-->

Why I Will Never Listen to Lostprophets Again

Tuesday, November 26th at 2:30 pm. That moment in time marks the start of the darkest period in the lives of thousands of young fans of rock music around the globe.



Forget about other recent celebrity child abuse scandals that have rumbled through the public consciousness, by far the most shocking and vile has penetrated deep into the sub-culture that many young people help use to define themselves. This directly affects our lives. Yesterday, Ian Watkins, singer of the multi-million selling band Lostprophets, pleaded guilty in court to a dozen counts of child abuse including the attempted rape of a baby. Childhood memories around the globe collapse into a quagmire of disgust and disbelief.


I'm typing this article as a former fan of Lostprophets. I bought all their albums on CD in an age when it is easier to get what you want for free online. 

I had Ian Watkins' face up on on my wall on numerous posters. I saw the band perform live a handful of times and was blown away by their first and last headline slot at Download 2008.

Needless to say, Lostprophets and Ian Watkins, regrettably, were a huge part of my childhood and created part of the soundtrack to my adolescent years with massive anthemic songs like 'Last Train Home'. All of that is gone now. At the news that he had changed his not guilty pleas to guilty last minute, I felt numb. I knew this was coming.

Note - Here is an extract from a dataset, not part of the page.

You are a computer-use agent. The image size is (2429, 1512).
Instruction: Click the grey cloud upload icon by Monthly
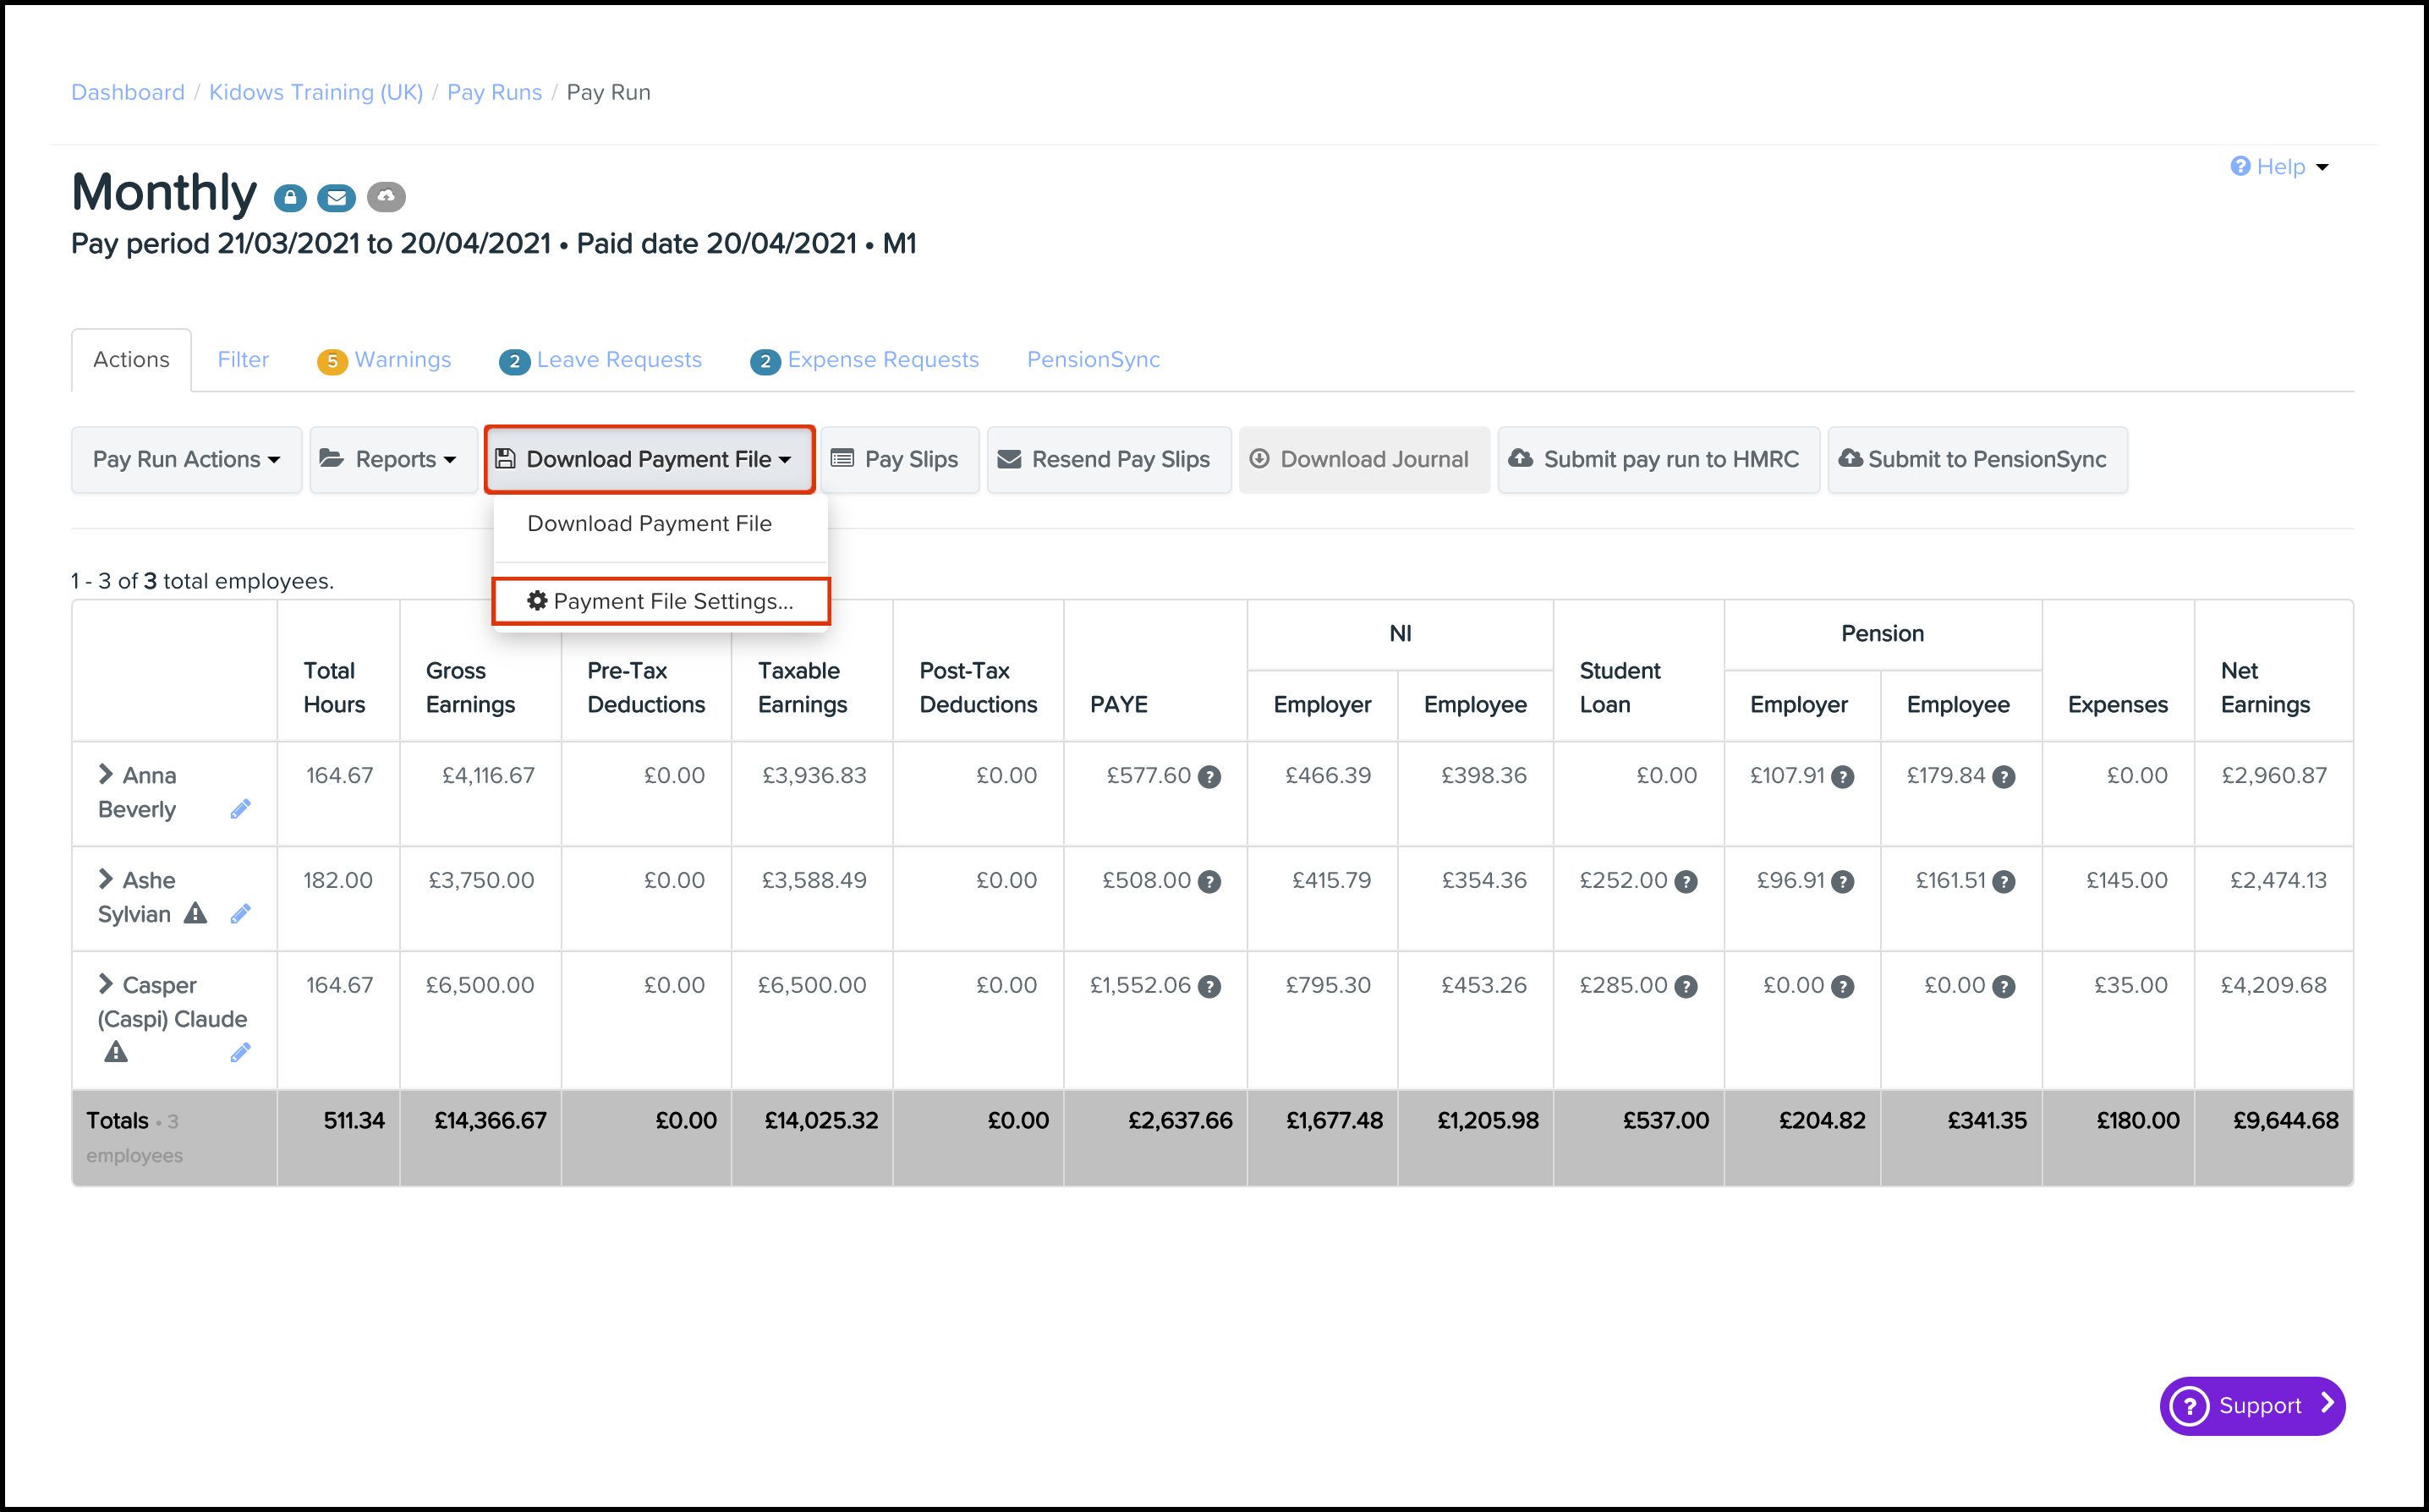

Watkins has been in jail for about a year now, I had accepted that it was very possible that he had committed the hideous crimes he was accused of. This was mere confirmation for what I had expected all along. Nothing was to prepare me for the evidence unearthed by police and computer scientists working on the case. I won't go into it here, it is too graphic and you can easily find the details elsewhere. I felt physically sick. Apathy and numbness turned to anger and disgust. Police called the case the worst example of child abuse that they had ever seen.

I vowed never to listen to Lostprophets again.

The inevitable argument that will rage on is whether it is OK to listen to Lostprophets whilst knowing that their singer is a child abusing monster. I have made my stance already very clear. This is just my opinion on that matter: No, it isn't OK whatsoever.

Is it unfair on the rest of the band? Yes. But that doesn't change the fact that their lead singer is the most prominent part of every song. It is his lyrics and the songs that he helped write you are hearing and humming along to. Listening to them on Spotify? Those are his royalties you are creating. You are listening to the voice of a man who deserves to be locked up and forgotten about for the rest of eternity.

That is his ultimate punishment.

His selfishness and vices have utterly wiped out his band's legacy overnight. No one will remember his music, only his crimes. His songs will never be played on the radio again and his albums will never be reprinted. Lostprophets was the means to which he exploited celebrity to feed his evil, poisonous crimes and that is the ultimate reason why I think it is morally wrong to listen to his music. His former friends and band mates are merely collateral damage. They are just other victims of Ian Watkins. Their livelihood and reputations have been smeared and all but destroyed. They didn't deserve any of this. If you want to support them, do them a favour and let this band fade into obscurity, so that one day they may have a chance to rebuild their own careers elsewhere. Not to be known as a member of 'that band' but as successful musicians in their own right.

Perhaps the final victims of this crime to mention are the fans who supported Ian Watkins. The ones who went to court on the very day he pleaded guilty. The ones he waved at in the gallery before his fate was sealed by justice. They have been betrayed. In a way they have lost their innocence. This is the real world. Celebrities are just regular people who are well known, and regular people occasionally turn out to be monsters. I'm lucky that I am an adult, I know more about the dark natures of humanity and I'm thankful I'm not in their position. I feel sorry for the children who idolised this man and held him as a role model. The ones who used his music to support them through their own hardships in life. The ones who he would exploit in a heartbeat to fuel his sick fantasies. Rot in hell Ian Watkins.